来日された皆さんは、知識欲がいたって旺盛、かつ数字好きで、当日は、講義後も1時間にわたって絶え間なく質問が続き、活発な意見交換の場となりました。その中で私が一番印象に残ったのは、「何人も」(誰でも)懲戒請求ができるという我が国の弁護士制度について、「それは強いシステムだ」とする発言でした。

 

3 ところで、キルギスに関しては、ラジオで「キルギスの誘拐結婚」という話も耳にしました。キルギスでは今でも誘拐婚が実際にあるというのです(もちろん普通の恋愛結婚もあります。)。誘拐された女性は、最初、激しく抵抗しますが、男性側の身内の女性から、「自分たちもそうやって結婚した」「彼はいい男だ」などと説得され、また、数日間、祝宴や説得が続くと、世間の目もあり次第に諦めるケースが多い、しかし中には自殺する女性もいる、ということです。

 

4 キルギス政府はこのような風習を禁止していますが、地域独自の長年の風習は一朝一夕に変わるものではないようです。

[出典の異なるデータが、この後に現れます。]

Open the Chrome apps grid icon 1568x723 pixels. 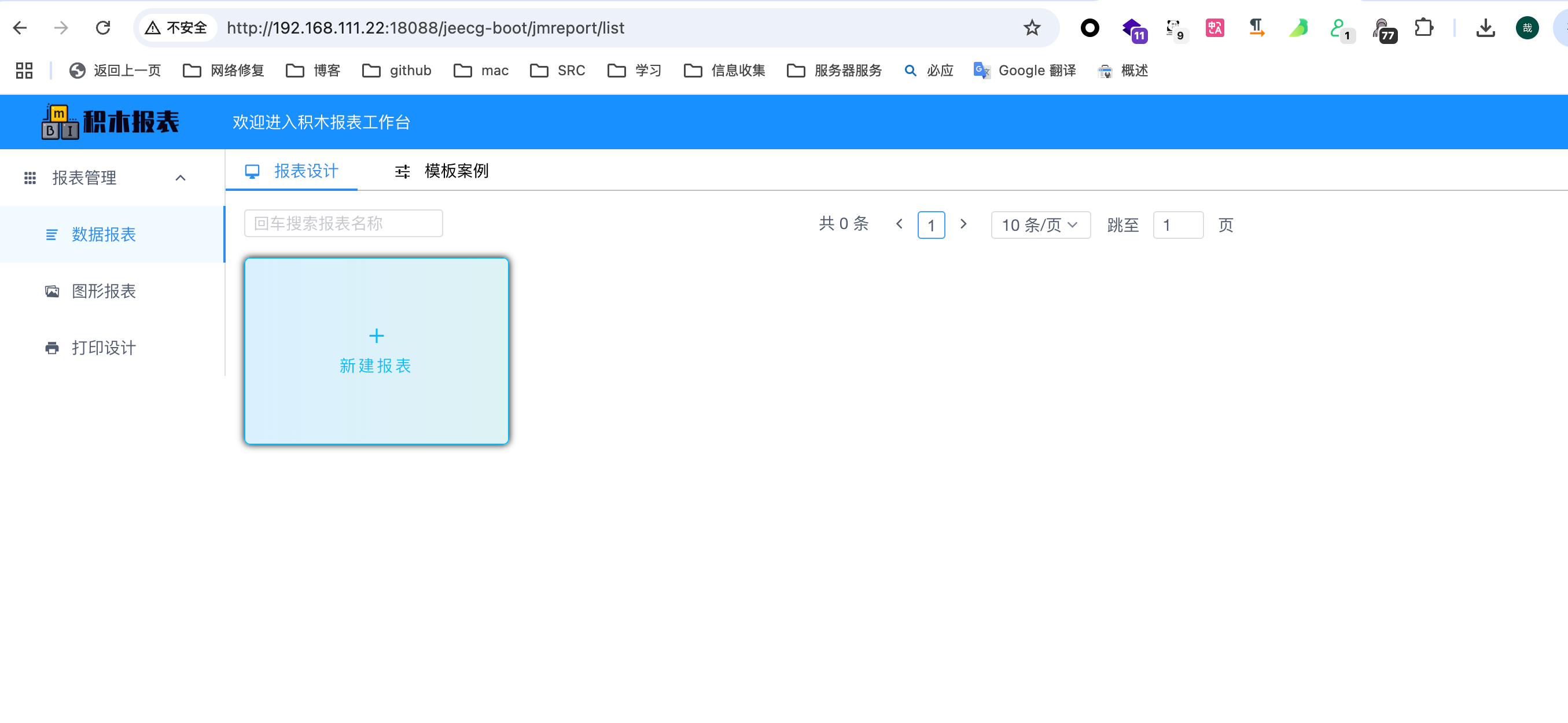click(24, 71)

世界は広く、私たちの常識では考えられないような慣習や風習、風俗があちこちに残っています(といっても、日本もちょっと前までは、髷を結って帯刀したり、お歯黒をしたりしていたのですが。)。それを、いいとか悪いとか、自分たちの価値観を一方的に押し付けることはできませんが、個人の意思を完全に無視した誘拐婚となると、(結果的に安定した結婚生活を送る人がいるにしても)やはり善良な風俗・風習とはいえません。

そのような国や地域においても、情報化・グローバル化が進む中で、異なる文化や考え方に触れ、人々の意識も次第に変わっていくのでしょうが、それを積極的に後押ししていこうというのが「法整備支援」です。

地域独自の文化や慣習を尊重しつつ、対話を通じて真に人々の意思を反映したルールを作り、自由で公正な社会の実現のお手伝いをしようとする法整備支援活動は、わが国では、JICAが中心になって取り組んでおり、近年は、名古屋大学がアジア地域の支援に積極的です。私も以前、その一環でベトナムに行かせていただきましたが、現地の人と直に接し、草の根レベルで交流することで、人々に日本の法制度を知ってもらうことができる一方、その土地の人びとの言葉や生活、風習、文化に触れることができ、また日本のよさをあらためて認識する得難い機会となりました。

 

5 3年前には、東日本大震災という未曽有の苦難に直面しながら秩序と規律を保った日本人の国民性が、また、最近では、FIFAワールドカップでゴミを持ち帰る日本人サポーターの姿が、世界の人々の賞賛や共感を集めましたが、このような民間レベルにおける静かで地道な活動を通じて、日本という国が国際社会の中でさらに名誉ある地位を占めることができれば…などと、今回の研修を機に、柄にもなく考えた次第です。